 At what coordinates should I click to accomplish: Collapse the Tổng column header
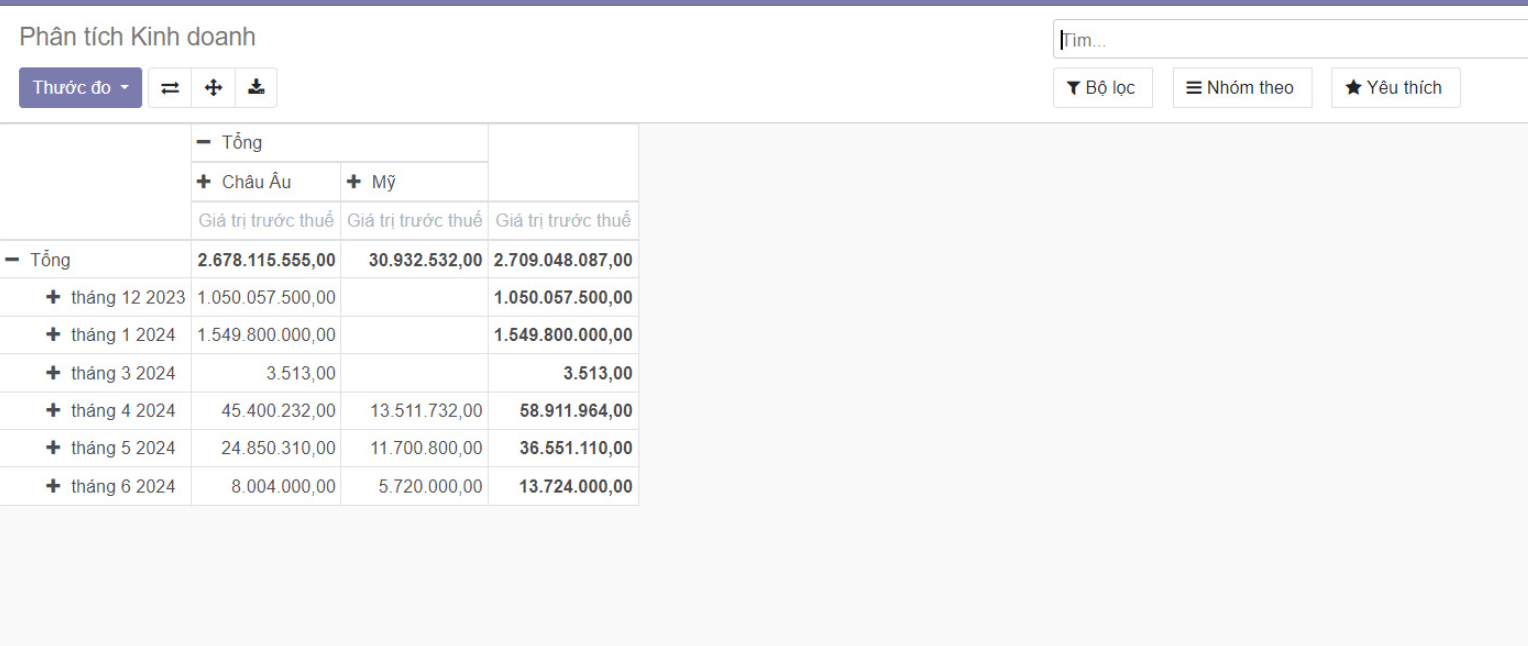click(x=230, y=143)
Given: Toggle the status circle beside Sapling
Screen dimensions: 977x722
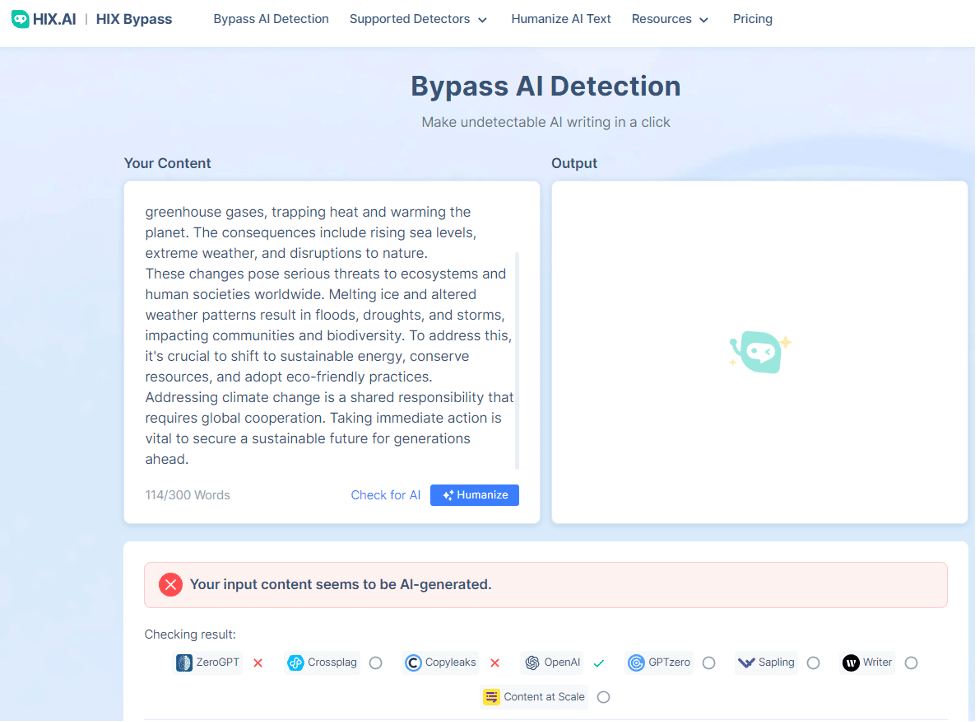Looking at the screenshot, I should tap(813, 662).
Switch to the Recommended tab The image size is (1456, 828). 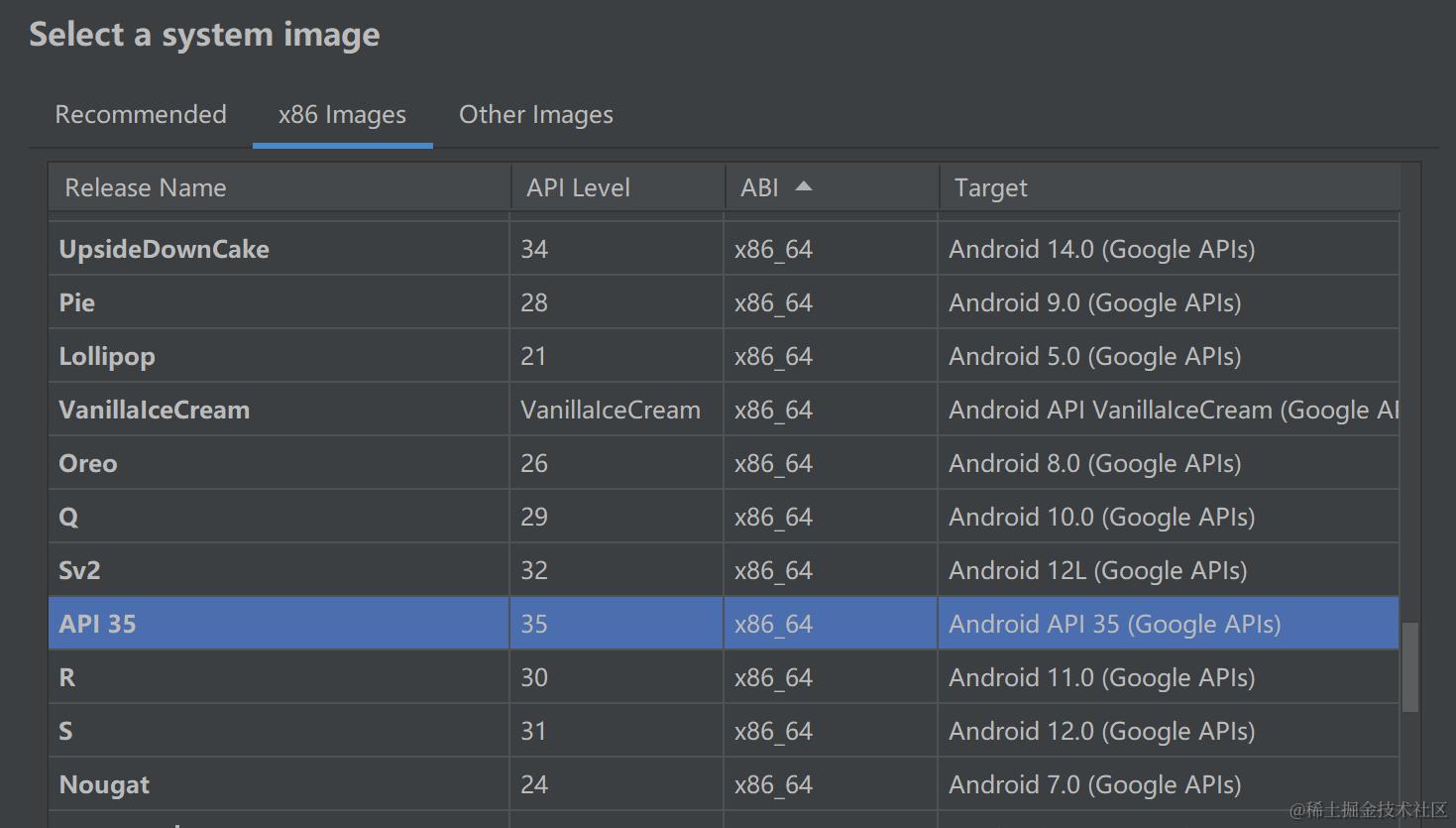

▶ **Task statement**
The pictures in the entries above should be left out; all else must be copied exactly.

▶ **Exercise result**
 At what coordinates should I click to accomplish: Collapse the Tổng column header
click(x=230, y=143)
Given: Toggle the status circle beside Sapling
Screen dimensions: 977x722
Looking at the screenshot, I should tap(813, 662).
Switch to the Recommended tab The image size is (1456, 828). 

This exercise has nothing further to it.